**PROBLEM REQUIREMENTS:** What is the number of lines in the entries that contain the word "each"? Reply with that number only.

*** DATASET EXTRACT

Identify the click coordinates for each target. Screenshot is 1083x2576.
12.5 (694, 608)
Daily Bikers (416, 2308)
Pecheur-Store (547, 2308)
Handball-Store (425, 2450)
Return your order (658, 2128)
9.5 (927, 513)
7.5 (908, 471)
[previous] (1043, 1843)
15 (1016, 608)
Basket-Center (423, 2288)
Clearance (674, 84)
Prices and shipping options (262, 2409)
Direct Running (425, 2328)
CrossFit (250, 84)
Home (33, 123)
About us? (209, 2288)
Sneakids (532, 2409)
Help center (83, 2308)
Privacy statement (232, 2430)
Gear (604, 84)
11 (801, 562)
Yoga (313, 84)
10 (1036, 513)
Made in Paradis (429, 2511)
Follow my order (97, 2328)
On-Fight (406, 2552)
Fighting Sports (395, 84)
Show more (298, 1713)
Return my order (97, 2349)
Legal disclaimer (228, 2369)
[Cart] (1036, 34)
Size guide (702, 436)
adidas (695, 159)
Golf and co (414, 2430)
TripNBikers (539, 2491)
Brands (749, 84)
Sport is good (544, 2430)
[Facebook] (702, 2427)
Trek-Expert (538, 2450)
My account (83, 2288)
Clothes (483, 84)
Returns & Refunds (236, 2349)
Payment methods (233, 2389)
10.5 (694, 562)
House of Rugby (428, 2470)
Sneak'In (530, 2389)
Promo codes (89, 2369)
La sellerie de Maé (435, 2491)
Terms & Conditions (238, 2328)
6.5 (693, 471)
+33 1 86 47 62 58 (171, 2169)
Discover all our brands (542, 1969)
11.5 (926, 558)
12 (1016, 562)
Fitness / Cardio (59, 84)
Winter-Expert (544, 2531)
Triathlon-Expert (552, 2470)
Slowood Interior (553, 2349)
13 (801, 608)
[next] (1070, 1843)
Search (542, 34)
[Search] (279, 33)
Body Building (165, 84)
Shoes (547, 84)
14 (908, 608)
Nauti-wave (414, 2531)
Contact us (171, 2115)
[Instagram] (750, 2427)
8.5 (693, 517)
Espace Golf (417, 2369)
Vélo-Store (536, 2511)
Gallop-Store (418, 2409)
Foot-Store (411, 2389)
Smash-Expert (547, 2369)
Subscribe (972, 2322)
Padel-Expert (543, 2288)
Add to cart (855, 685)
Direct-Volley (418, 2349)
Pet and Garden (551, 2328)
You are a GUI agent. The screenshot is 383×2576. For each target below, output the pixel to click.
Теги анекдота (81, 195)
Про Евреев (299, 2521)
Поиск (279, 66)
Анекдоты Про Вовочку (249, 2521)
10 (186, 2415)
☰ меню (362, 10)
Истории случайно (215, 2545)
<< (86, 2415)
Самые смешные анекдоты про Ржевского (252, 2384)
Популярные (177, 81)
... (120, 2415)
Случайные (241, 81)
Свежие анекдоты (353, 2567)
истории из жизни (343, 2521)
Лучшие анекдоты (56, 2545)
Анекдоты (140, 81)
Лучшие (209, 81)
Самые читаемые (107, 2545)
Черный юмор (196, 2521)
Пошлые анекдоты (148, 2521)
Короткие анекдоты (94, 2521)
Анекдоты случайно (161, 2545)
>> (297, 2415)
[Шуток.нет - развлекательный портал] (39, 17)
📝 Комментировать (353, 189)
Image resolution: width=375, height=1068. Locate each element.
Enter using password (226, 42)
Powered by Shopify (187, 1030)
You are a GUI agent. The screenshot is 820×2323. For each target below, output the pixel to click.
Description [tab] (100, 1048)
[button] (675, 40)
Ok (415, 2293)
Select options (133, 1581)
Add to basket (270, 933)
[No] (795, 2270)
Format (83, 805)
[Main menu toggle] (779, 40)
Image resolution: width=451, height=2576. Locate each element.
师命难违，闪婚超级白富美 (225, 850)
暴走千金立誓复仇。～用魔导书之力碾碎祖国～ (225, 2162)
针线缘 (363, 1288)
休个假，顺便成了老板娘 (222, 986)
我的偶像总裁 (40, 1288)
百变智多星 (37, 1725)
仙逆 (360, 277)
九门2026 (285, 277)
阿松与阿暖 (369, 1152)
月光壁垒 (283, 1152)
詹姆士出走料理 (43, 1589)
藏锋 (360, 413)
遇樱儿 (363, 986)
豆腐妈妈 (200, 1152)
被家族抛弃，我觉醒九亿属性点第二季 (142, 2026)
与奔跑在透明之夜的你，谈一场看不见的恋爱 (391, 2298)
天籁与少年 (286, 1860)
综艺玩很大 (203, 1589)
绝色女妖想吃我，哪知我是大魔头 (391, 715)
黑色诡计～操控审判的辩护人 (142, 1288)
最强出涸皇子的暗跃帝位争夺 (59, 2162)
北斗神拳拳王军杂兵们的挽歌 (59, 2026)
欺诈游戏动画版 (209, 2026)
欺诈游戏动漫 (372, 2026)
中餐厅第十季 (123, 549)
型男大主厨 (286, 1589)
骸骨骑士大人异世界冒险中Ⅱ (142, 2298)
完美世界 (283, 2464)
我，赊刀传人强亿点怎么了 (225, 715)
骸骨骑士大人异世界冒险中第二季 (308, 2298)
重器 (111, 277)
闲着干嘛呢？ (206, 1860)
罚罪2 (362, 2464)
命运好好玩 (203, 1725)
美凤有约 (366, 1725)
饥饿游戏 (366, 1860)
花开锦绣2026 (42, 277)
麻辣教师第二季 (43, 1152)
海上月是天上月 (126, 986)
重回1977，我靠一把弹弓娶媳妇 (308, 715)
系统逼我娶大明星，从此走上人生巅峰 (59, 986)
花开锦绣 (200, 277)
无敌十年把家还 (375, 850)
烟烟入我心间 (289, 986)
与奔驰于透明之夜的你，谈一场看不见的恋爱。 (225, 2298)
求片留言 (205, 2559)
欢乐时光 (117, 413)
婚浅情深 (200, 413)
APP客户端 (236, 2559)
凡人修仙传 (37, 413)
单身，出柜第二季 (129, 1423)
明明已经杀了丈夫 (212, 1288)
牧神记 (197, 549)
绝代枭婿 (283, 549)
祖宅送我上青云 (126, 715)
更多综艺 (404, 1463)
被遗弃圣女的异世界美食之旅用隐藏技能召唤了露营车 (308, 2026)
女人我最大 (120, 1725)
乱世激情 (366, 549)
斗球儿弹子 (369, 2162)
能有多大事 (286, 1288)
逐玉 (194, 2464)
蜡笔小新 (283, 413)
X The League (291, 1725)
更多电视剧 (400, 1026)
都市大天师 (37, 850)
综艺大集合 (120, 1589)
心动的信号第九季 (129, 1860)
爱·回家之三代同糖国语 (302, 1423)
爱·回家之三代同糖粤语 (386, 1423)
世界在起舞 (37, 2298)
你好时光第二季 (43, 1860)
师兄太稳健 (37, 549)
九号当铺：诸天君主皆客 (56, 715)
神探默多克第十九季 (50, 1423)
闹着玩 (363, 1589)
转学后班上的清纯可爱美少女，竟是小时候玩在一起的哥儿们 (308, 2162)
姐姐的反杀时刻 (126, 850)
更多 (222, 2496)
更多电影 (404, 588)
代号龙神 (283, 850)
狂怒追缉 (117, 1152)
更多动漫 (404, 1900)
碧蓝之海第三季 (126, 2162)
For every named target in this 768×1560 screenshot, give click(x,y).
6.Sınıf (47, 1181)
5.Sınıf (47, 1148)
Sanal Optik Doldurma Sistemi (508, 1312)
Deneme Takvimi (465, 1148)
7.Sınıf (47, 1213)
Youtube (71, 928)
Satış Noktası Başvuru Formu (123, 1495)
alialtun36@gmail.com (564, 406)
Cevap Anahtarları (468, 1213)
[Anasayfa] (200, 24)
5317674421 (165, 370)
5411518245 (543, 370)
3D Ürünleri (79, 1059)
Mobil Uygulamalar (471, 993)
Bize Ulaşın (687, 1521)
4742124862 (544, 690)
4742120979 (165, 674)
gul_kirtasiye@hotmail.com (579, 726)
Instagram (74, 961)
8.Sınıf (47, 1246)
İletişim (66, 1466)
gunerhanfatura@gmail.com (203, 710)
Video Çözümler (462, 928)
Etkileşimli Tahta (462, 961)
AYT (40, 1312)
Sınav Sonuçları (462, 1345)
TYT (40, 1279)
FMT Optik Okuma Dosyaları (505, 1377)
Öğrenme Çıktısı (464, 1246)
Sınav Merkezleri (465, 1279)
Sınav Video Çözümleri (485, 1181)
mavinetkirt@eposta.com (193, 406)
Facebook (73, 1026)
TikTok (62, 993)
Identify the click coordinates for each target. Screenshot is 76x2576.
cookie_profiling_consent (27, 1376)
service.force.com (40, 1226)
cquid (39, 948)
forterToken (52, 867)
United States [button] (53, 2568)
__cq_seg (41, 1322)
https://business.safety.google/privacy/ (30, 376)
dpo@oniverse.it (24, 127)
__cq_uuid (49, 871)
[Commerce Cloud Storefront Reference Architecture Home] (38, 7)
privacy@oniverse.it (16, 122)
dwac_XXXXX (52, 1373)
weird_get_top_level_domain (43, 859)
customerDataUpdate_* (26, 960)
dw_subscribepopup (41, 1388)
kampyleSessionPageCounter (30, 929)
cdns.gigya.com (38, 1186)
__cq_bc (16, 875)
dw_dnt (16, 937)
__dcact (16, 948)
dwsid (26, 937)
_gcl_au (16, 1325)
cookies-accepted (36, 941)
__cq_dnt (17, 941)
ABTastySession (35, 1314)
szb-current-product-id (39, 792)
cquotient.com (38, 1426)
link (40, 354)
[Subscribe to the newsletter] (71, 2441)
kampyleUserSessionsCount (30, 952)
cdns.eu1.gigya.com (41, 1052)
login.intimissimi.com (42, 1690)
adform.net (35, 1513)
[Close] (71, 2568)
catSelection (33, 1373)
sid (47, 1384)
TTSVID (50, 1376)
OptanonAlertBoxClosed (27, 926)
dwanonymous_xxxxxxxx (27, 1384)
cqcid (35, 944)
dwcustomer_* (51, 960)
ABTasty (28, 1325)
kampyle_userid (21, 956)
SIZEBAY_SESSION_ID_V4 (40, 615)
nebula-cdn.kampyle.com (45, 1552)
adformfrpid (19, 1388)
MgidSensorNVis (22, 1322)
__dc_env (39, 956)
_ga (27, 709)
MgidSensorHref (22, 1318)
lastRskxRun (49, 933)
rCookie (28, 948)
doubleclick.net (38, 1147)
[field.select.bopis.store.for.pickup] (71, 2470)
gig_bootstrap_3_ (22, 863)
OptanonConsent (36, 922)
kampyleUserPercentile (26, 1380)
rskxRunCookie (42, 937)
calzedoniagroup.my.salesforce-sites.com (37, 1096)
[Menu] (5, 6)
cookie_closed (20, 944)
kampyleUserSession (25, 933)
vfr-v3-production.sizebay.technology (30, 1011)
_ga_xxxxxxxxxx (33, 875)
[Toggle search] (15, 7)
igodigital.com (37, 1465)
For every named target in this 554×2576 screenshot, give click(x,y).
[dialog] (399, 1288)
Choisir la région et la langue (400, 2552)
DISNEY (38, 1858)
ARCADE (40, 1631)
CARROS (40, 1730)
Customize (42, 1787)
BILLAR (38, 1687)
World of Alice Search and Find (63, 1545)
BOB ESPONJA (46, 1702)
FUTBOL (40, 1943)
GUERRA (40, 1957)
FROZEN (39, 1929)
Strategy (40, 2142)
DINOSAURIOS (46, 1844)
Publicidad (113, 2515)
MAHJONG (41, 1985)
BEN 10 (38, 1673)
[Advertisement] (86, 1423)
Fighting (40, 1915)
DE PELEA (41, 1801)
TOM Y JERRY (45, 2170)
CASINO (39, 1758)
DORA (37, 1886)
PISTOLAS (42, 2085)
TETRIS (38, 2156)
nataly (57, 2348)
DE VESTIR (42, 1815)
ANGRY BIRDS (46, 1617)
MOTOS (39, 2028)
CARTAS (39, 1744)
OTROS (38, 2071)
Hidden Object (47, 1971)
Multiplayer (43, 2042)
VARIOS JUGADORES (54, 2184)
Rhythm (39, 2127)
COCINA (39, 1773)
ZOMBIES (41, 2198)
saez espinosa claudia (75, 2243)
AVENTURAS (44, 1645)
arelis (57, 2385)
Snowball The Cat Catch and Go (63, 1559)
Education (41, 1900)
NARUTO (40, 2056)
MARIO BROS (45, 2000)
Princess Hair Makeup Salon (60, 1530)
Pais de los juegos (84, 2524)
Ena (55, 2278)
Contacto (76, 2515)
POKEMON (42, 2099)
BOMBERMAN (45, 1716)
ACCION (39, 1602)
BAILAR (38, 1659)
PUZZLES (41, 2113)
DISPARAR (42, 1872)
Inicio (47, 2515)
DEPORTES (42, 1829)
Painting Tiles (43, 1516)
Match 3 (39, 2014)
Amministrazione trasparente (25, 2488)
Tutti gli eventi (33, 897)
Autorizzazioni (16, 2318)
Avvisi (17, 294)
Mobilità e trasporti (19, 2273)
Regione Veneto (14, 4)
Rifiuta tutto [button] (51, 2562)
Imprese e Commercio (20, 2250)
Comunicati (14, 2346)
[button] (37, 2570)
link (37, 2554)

******

**RESPONSE BOX:** 6